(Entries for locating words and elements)
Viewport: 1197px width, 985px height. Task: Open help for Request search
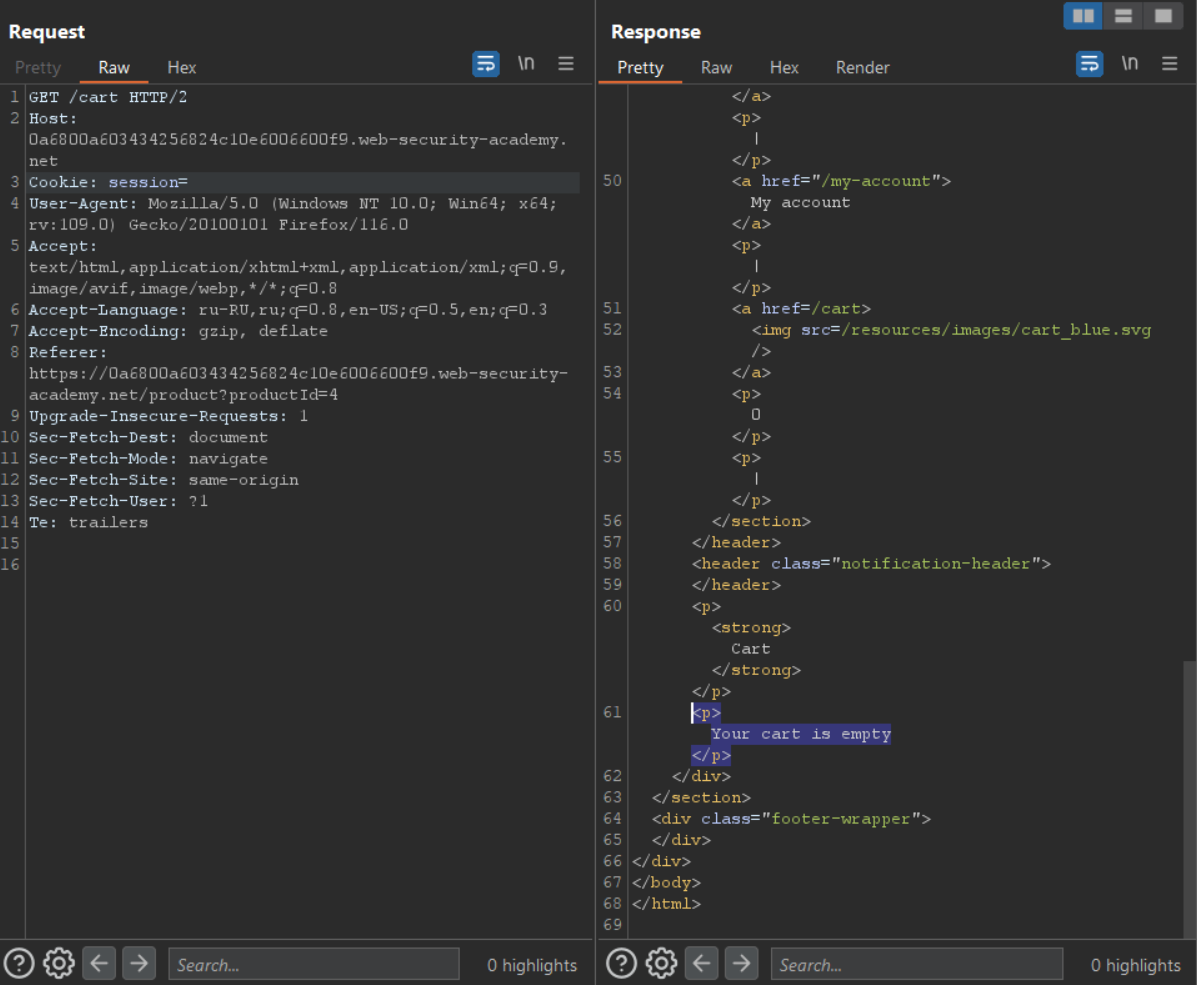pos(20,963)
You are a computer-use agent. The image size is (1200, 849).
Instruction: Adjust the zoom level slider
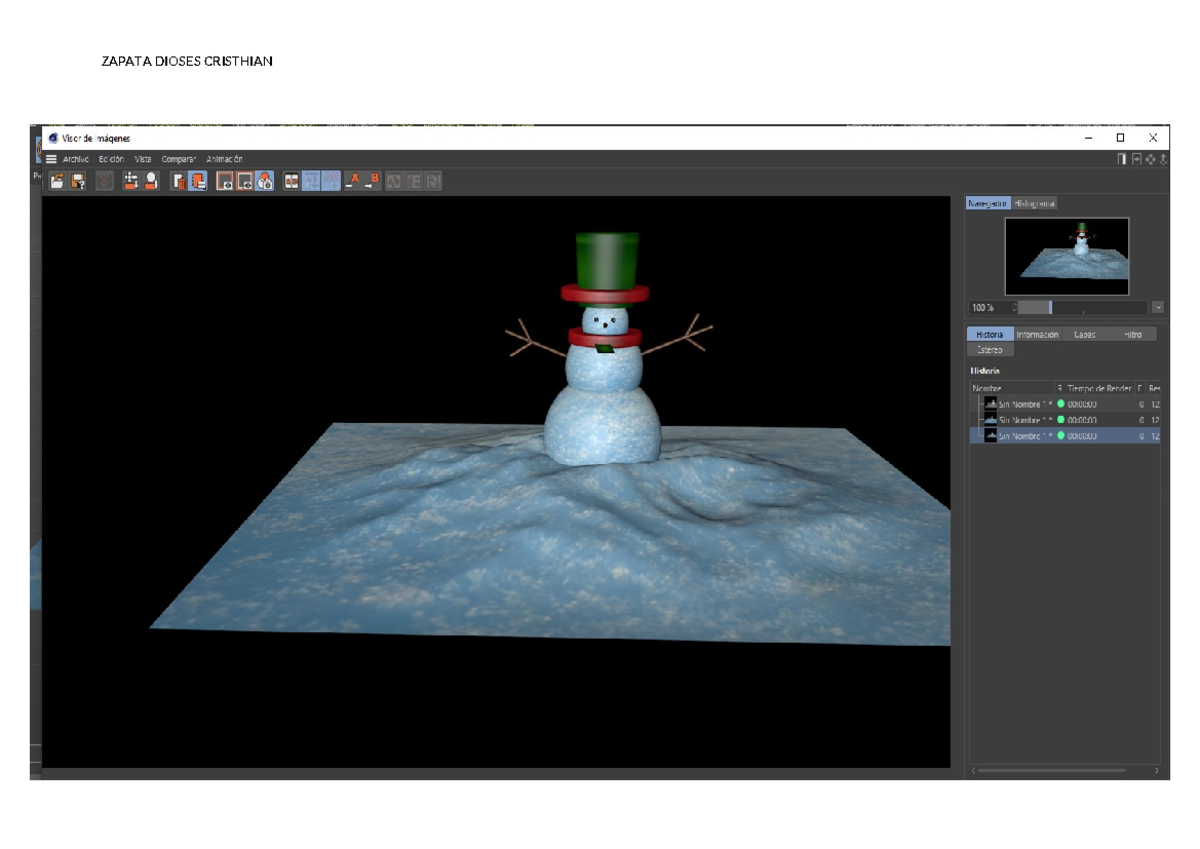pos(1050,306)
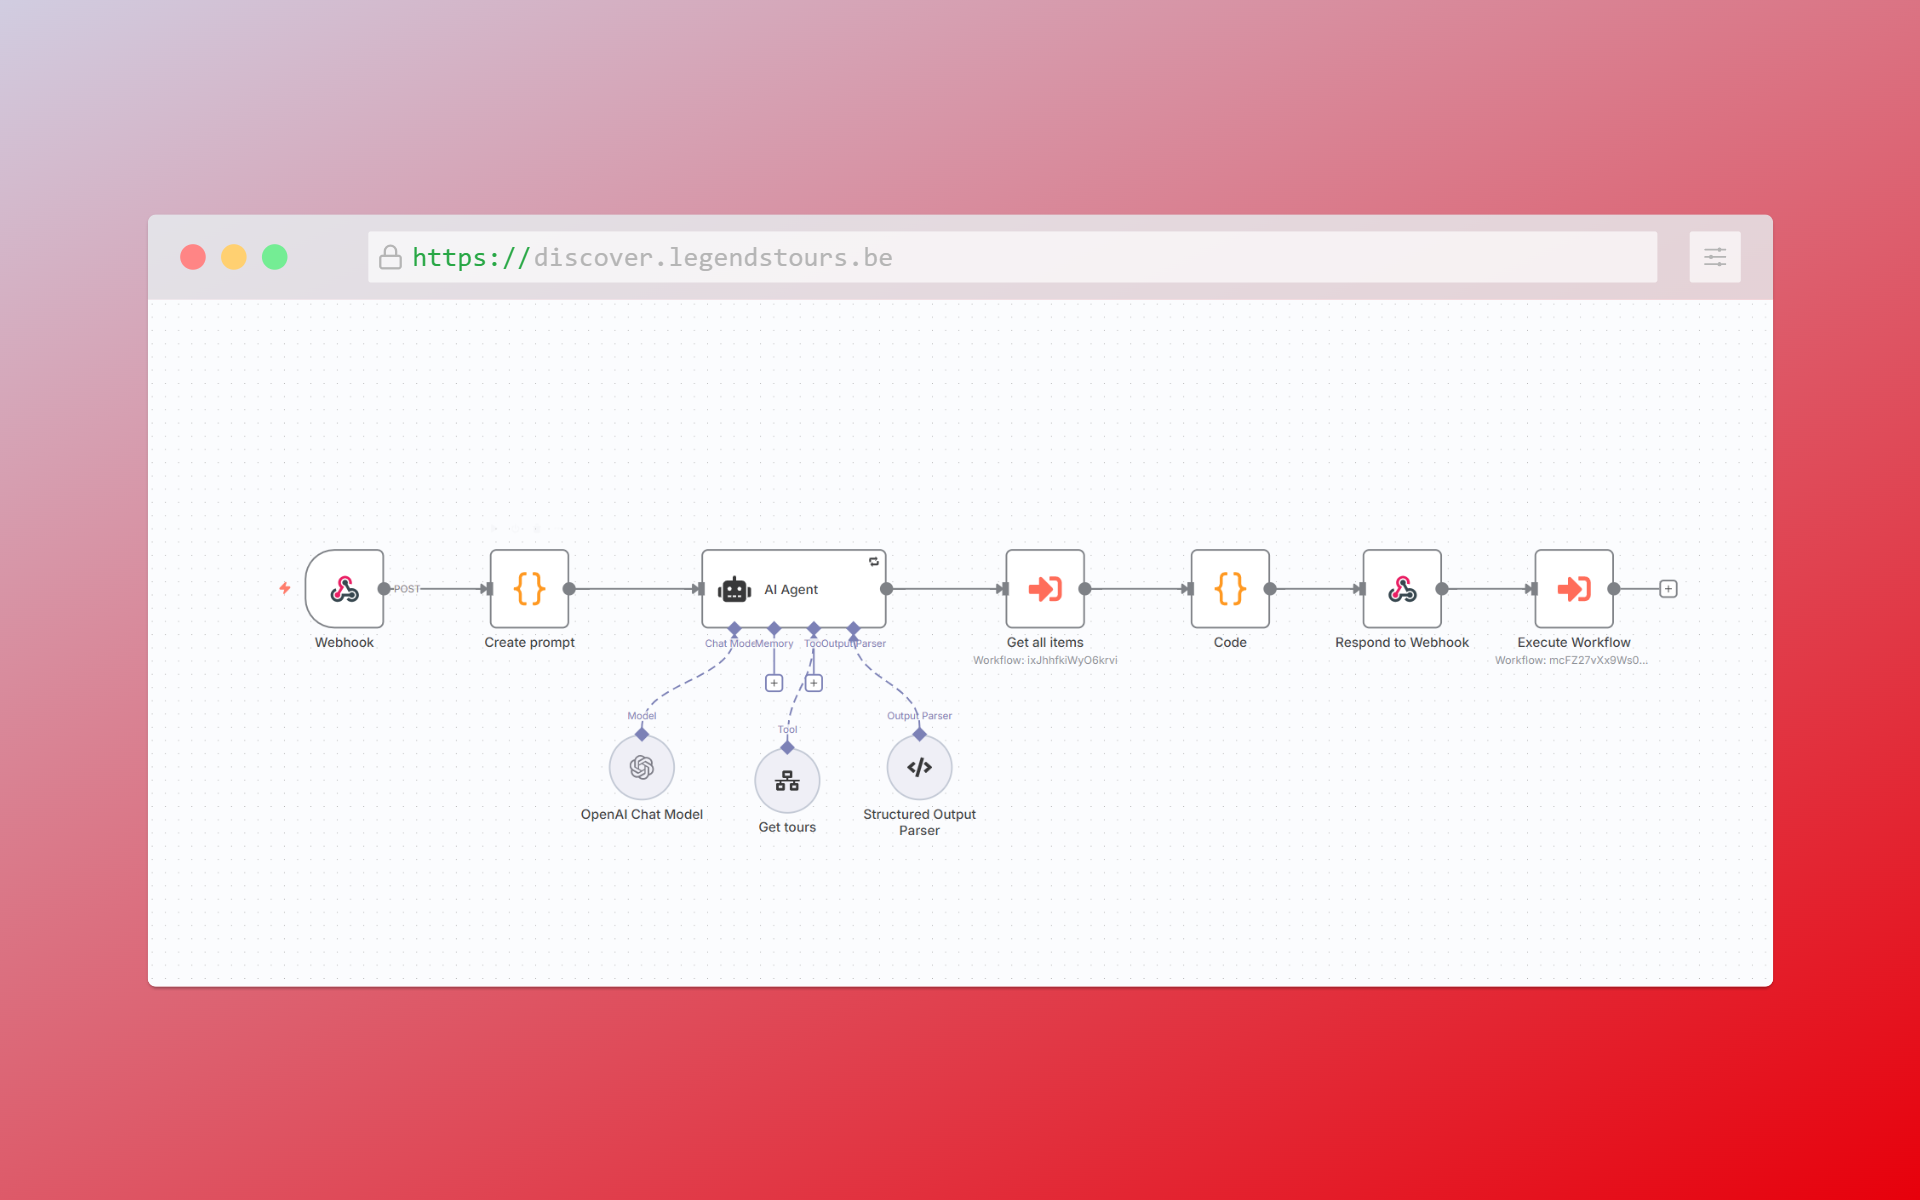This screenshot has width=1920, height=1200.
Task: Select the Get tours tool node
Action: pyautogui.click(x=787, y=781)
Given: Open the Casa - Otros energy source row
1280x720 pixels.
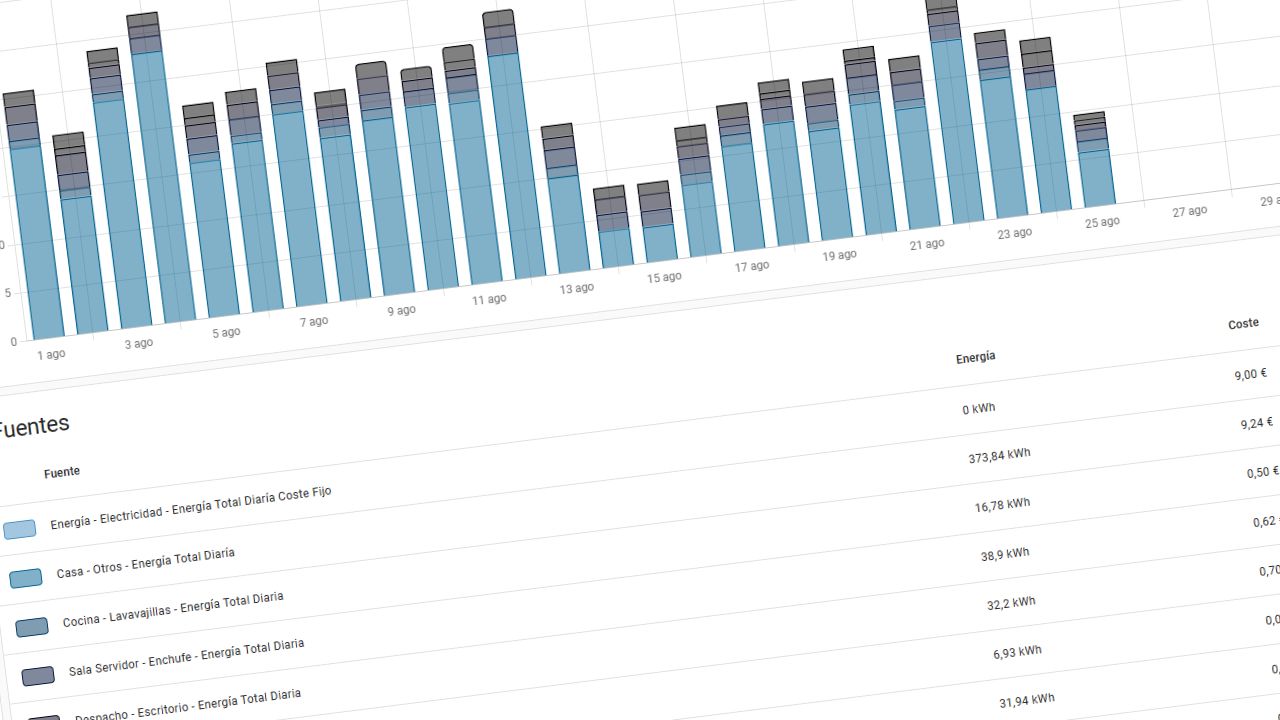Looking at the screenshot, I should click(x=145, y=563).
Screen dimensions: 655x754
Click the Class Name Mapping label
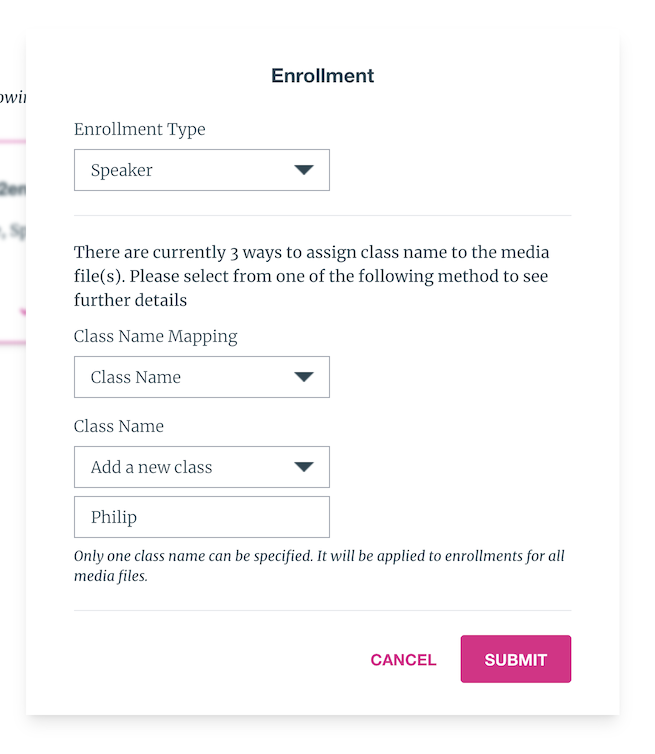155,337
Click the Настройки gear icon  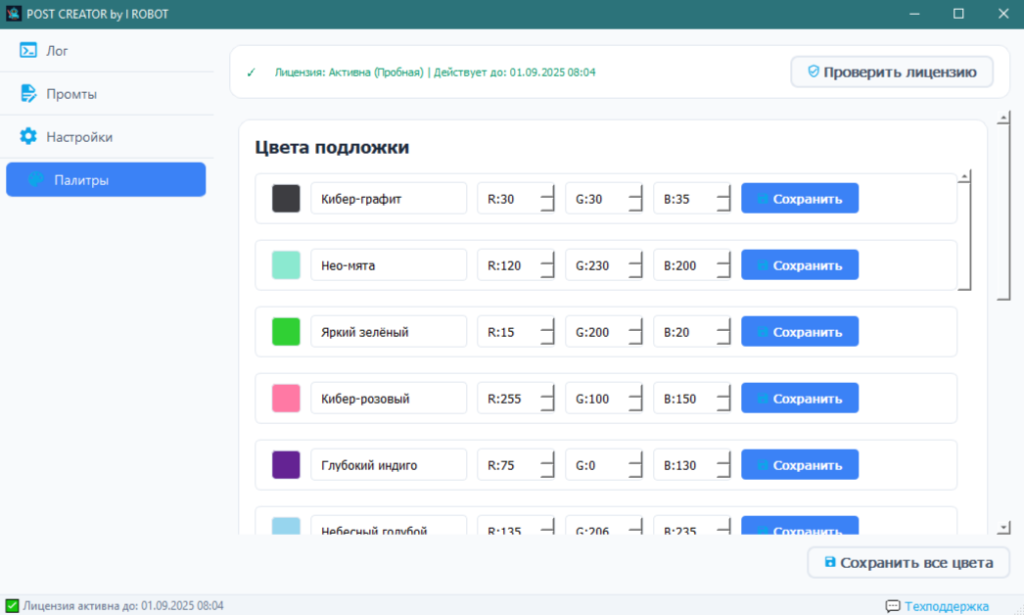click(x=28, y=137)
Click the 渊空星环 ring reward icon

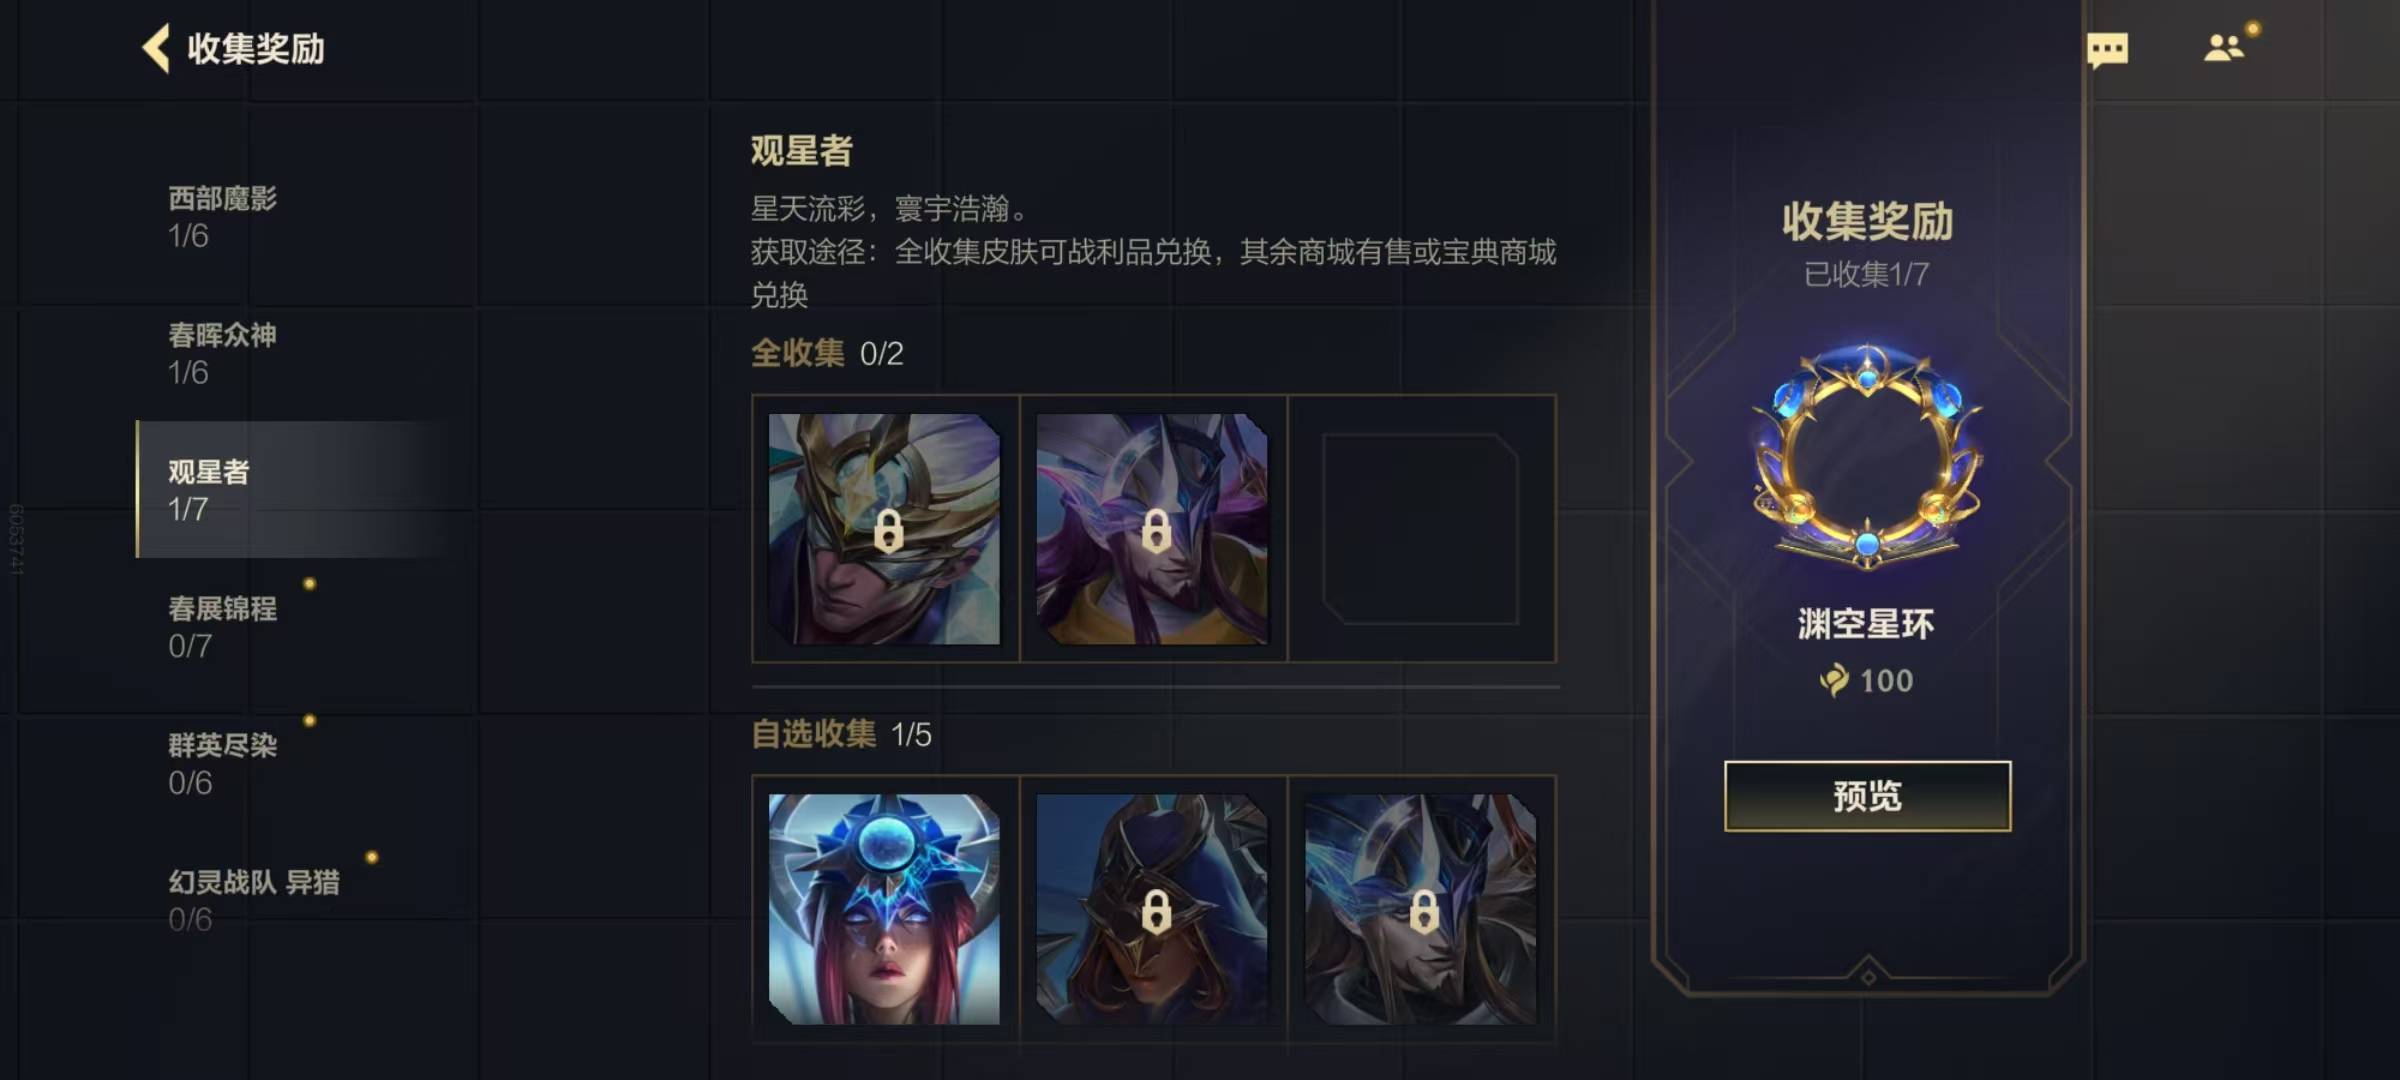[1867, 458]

> [PROBLEM DESCRIPTION]: Rewrite the items, starting at the beginning and ending at the line that contains "pos(20,963)", with "Request search" replaced by "Query search" and nothing else altered. Omit the pictures from your answer.

> [TASK ANSWER]:
Viewport: 1197px width, 985px height. Task: Open help for Query search
pos(20,963)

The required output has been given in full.